# [Exercise prompt]
After locating the line with "Screen dimensions: 1024x547", repeat it and every following line to the end of the listing, exactly. Omit the pictures.
§ §
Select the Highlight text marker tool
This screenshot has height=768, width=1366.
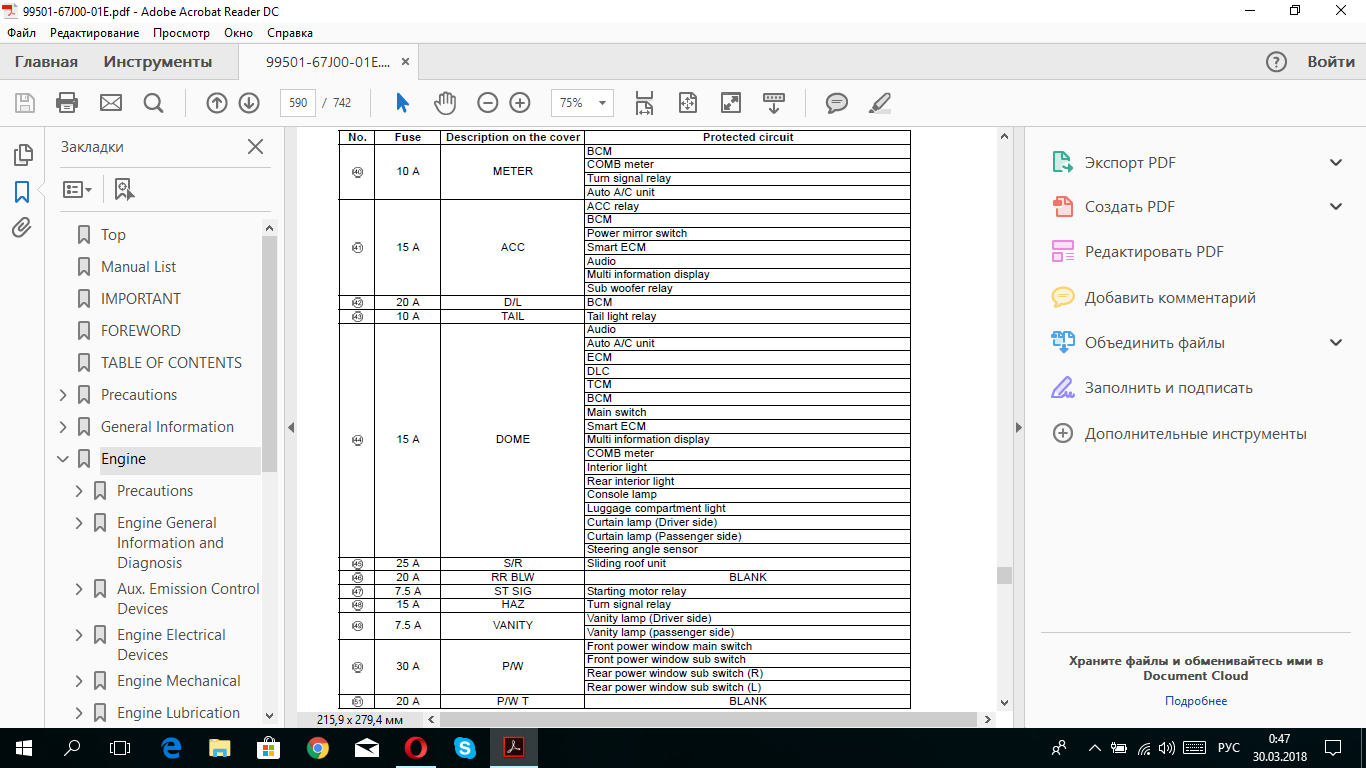(880, 103)

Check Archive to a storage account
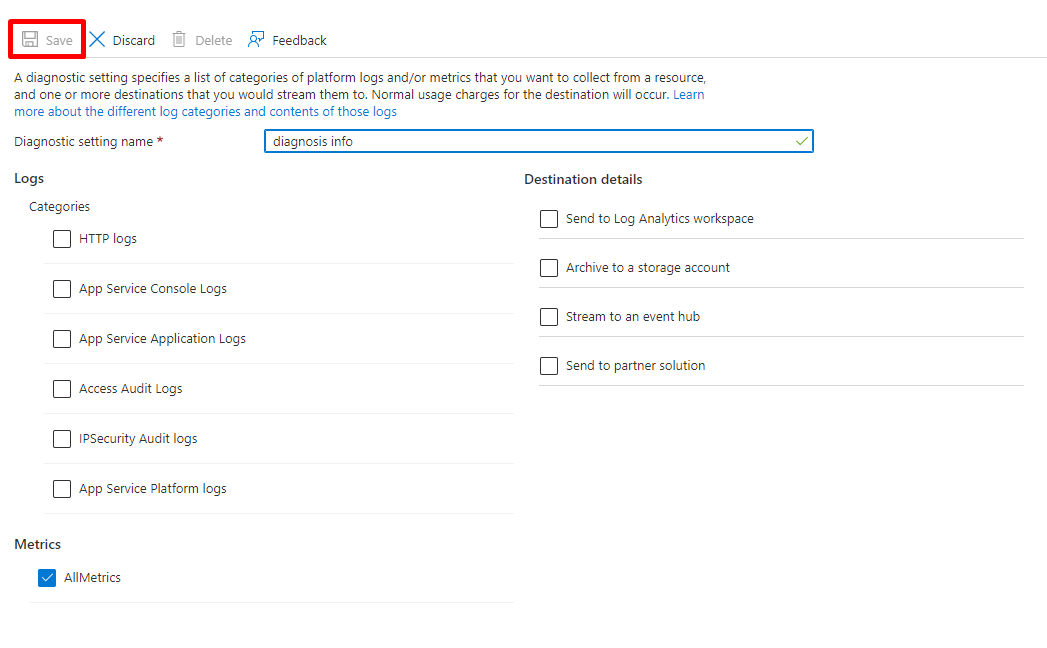[x=549, y=268]
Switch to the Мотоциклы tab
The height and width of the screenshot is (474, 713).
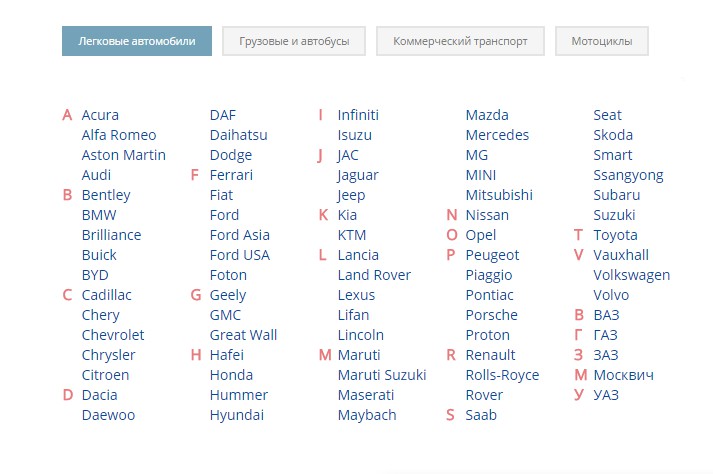coord(602,41)
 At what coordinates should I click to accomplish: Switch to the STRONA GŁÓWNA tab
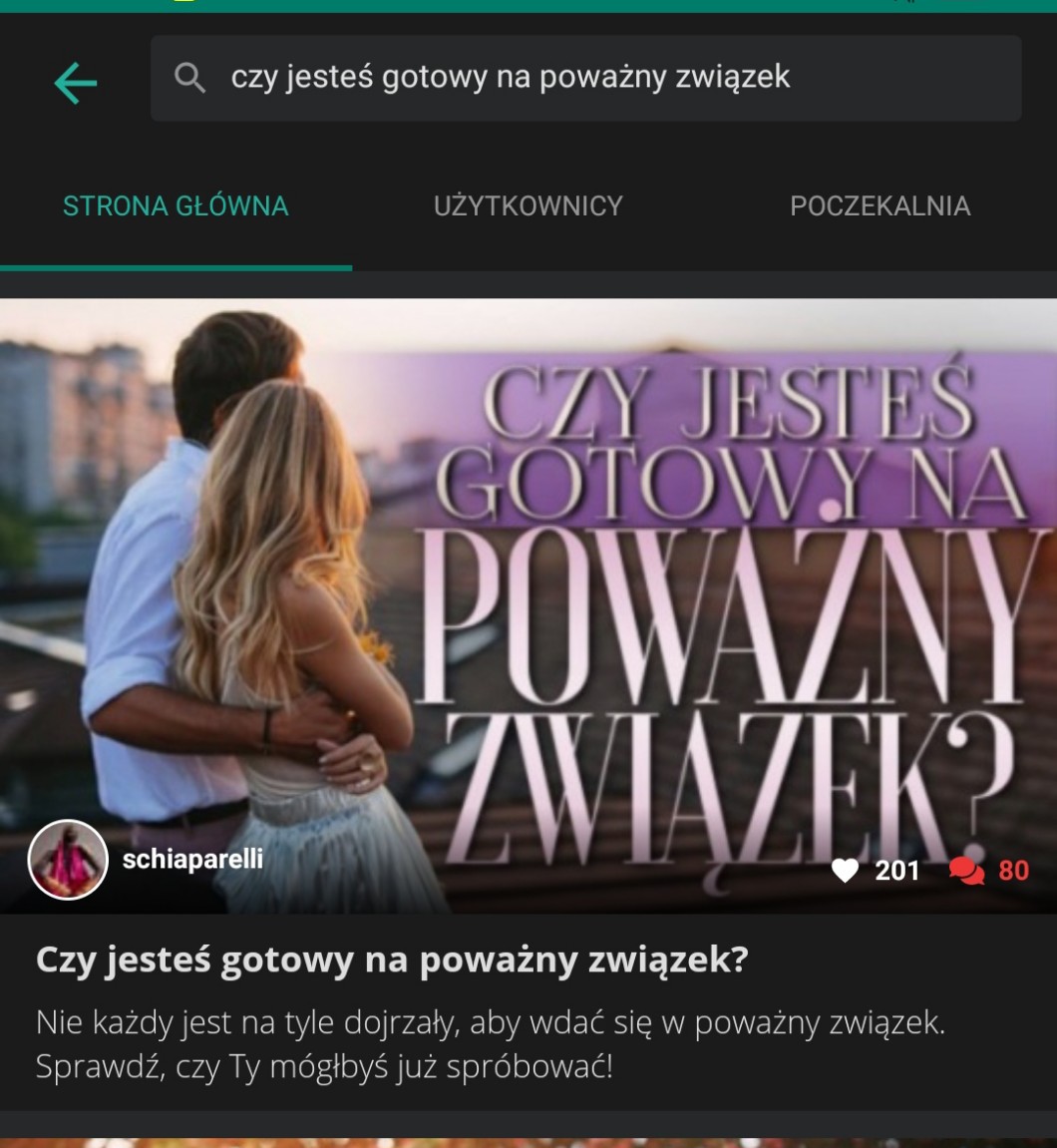click(176, 206)
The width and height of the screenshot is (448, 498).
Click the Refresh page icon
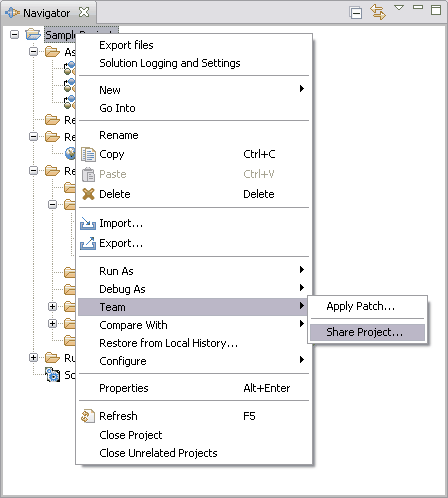tap(88, 416)
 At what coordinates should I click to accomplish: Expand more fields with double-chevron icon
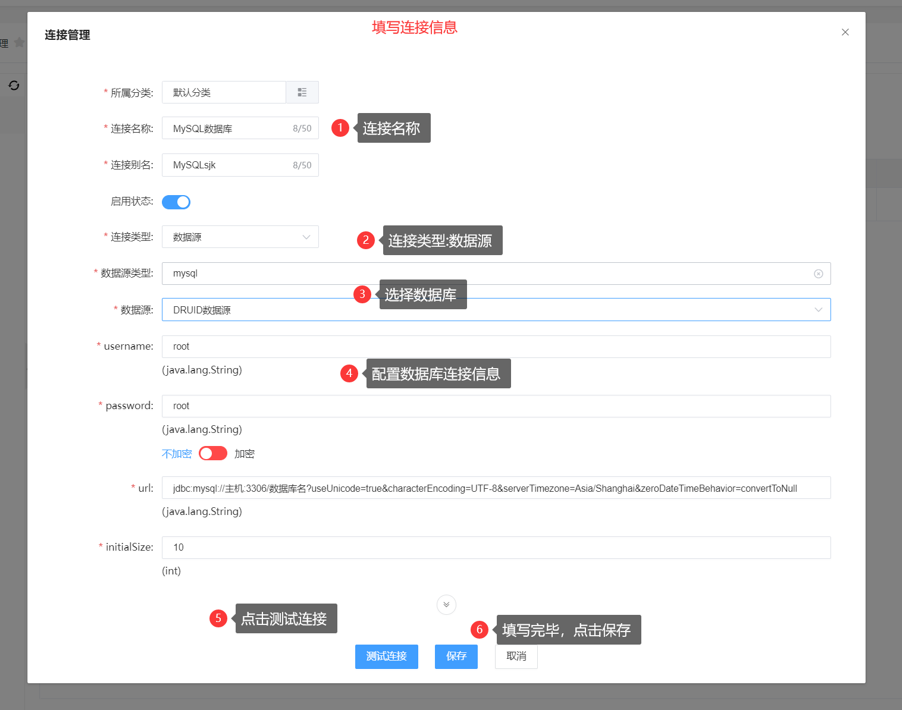[446, 605]
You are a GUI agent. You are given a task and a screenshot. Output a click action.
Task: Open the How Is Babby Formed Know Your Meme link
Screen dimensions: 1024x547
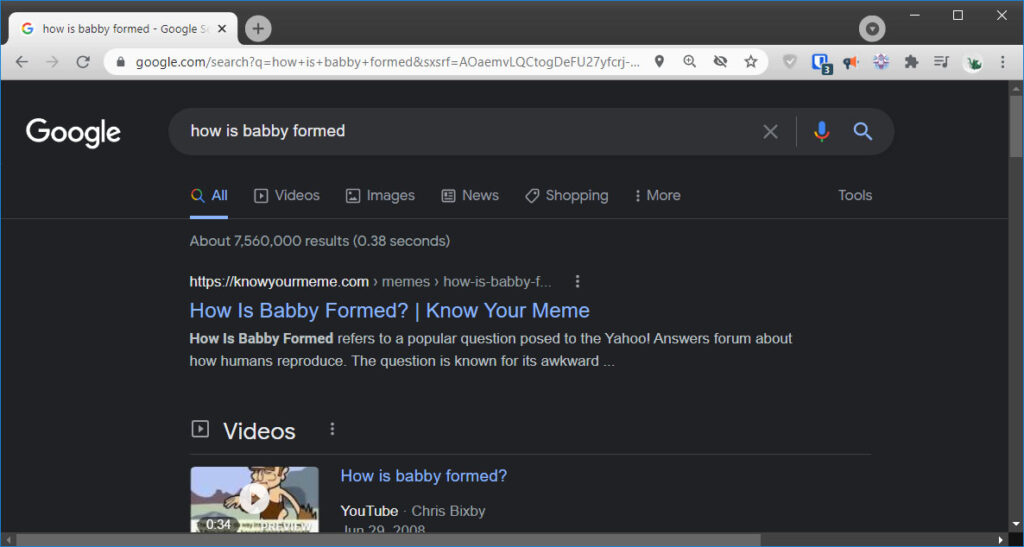(389, 310)
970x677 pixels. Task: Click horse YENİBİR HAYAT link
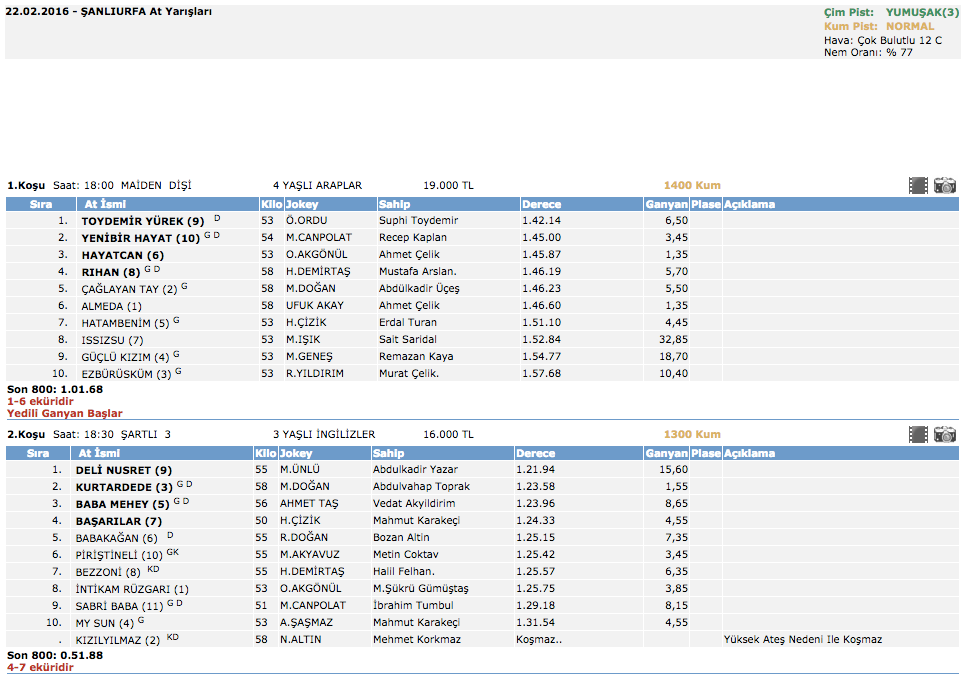pos(140,238)
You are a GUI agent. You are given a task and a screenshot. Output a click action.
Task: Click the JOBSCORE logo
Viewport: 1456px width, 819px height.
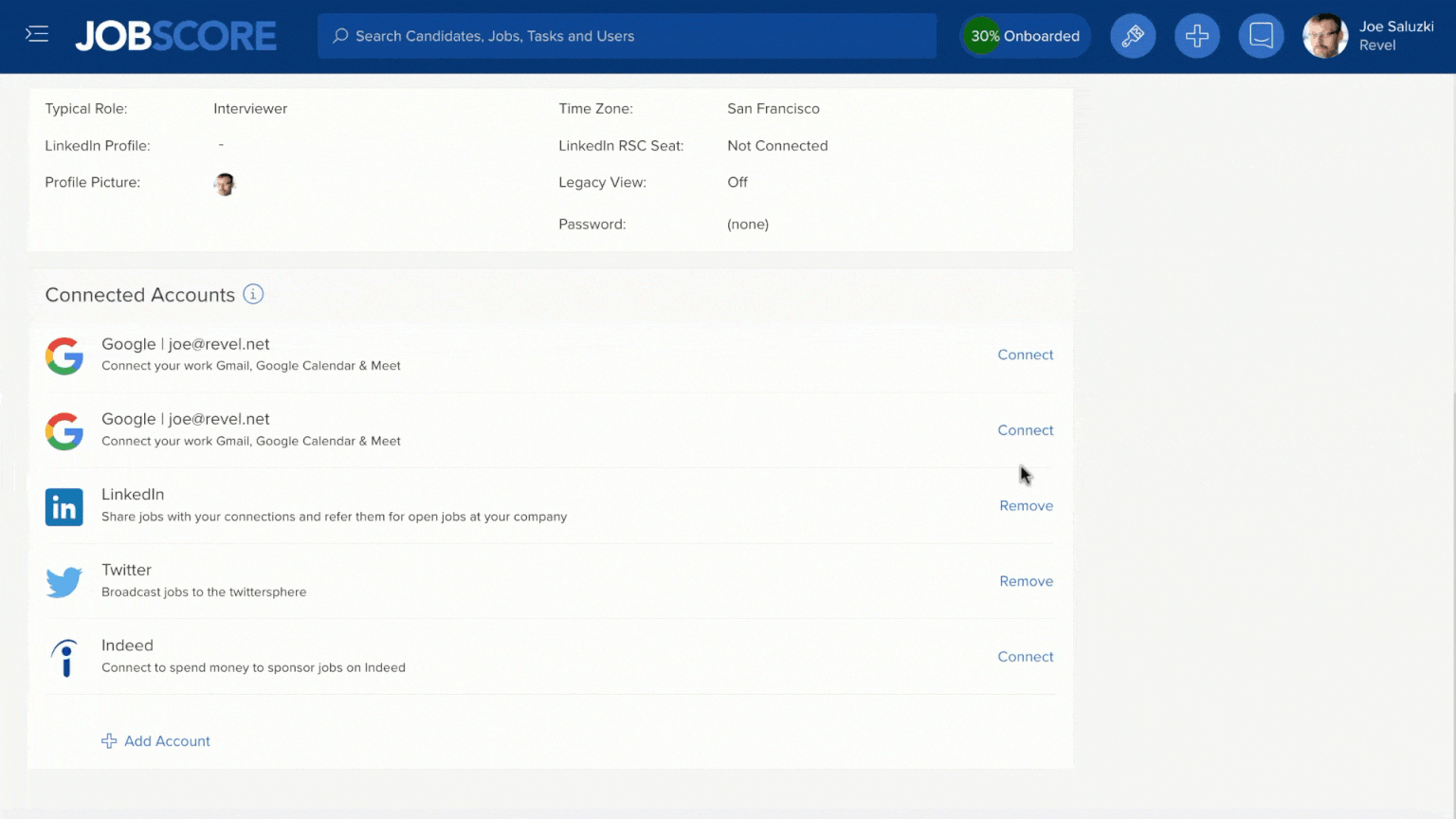(175, 35)
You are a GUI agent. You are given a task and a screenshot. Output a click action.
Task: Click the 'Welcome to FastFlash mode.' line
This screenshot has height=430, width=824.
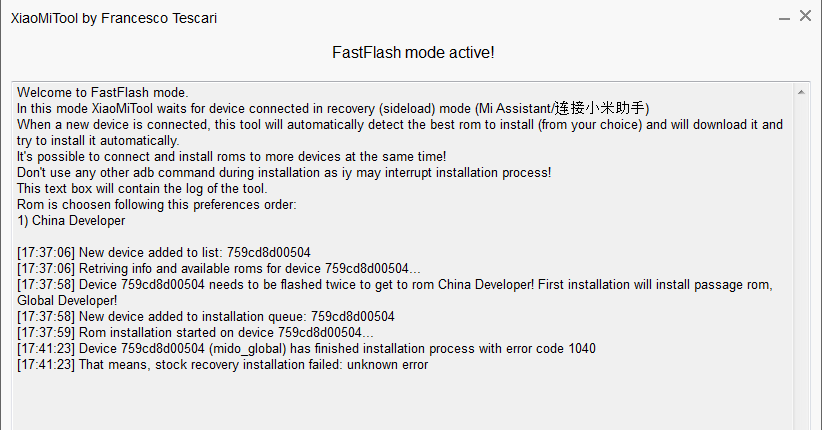click(x=102, y=93)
§ §
# [Solution]
Screen dimensions: 1024x547
(389, 310)
970x677 pixels. Task: Click horse YENİBİR HAYAT link
pos(140,238)
You are a GUI agent. You are given a task and a screenshot. Output a click action.
Task: Click the JOBSCORE logo
Viewport: 1456px width, 819px height.
(175, 35)
You are a GUI agent. You are given a task and a screenshot. Output a click action.
Task: Click the 'Welcome to FastFlash mode.' line
This screenshot has height=430, width=824.
click(x=102, y=93)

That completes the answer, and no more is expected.